- [What this task involves]
Convert the data, from its first line through the line containing "pyautogui.click(x=826, y=517)", into a JSON list of strings, one string per line, omitting blank lines.
--- Material to process ---
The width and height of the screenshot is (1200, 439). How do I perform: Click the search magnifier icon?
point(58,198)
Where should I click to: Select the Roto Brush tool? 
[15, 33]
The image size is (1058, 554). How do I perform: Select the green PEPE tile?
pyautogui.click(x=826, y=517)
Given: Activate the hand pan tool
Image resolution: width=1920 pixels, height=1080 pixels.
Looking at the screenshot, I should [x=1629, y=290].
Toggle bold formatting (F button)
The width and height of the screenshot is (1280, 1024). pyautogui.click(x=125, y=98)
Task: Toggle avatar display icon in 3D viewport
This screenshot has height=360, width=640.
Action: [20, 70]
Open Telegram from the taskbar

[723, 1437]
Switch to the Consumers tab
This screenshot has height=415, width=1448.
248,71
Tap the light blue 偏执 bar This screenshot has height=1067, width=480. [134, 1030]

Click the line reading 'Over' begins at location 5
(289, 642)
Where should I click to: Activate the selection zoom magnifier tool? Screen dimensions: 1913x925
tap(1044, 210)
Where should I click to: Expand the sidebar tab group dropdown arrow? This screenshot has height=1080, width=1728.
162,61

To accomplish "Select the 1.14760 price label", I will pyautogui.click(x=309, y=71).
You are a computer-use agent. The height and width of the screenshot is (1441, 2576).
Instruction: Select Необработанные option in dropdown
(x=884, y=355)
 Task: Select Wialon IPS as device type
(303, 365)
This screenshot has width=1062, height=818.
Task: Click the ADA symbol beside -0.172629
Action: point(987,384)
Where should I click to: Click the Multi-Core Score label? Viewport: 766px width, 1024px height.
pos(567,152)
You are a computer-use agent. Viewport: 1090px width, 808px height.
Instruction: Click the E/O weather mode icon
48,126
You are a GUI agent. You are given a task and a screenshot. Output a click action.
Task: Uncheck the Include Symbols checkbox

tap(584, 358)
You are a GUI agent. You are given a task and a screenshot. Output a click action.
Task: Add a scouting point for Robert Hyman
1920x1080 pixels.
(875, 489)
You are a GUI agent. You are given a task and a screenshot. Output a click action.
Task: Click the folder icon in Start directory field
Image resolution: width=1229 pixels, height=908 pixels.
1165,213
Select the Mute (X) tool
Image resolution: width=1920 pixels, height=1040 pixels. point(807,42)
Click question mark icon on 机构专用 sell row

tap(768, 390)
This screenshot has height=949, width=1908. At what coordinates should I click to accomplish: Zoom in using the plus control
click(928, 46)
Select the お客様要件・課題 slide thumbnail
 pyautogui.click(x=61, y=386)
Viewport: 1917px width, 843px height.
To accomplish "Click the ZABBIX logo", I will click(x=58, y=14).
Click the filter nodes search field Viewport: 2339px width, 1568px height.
---
- [Result of this task]
[
  "The width and height of the screenshot is (1200, 439). How do I perform: Click the search magnifier icon?",
  "point(58,198)",
  "Where should I click to: Select the Roto Brush tool? ",
  "[15, 33]",
  "The image size is (1058, 554). How do I perform: Select the green PEPE tile?",
  "pyautogui.click(x=826, y=517)"
]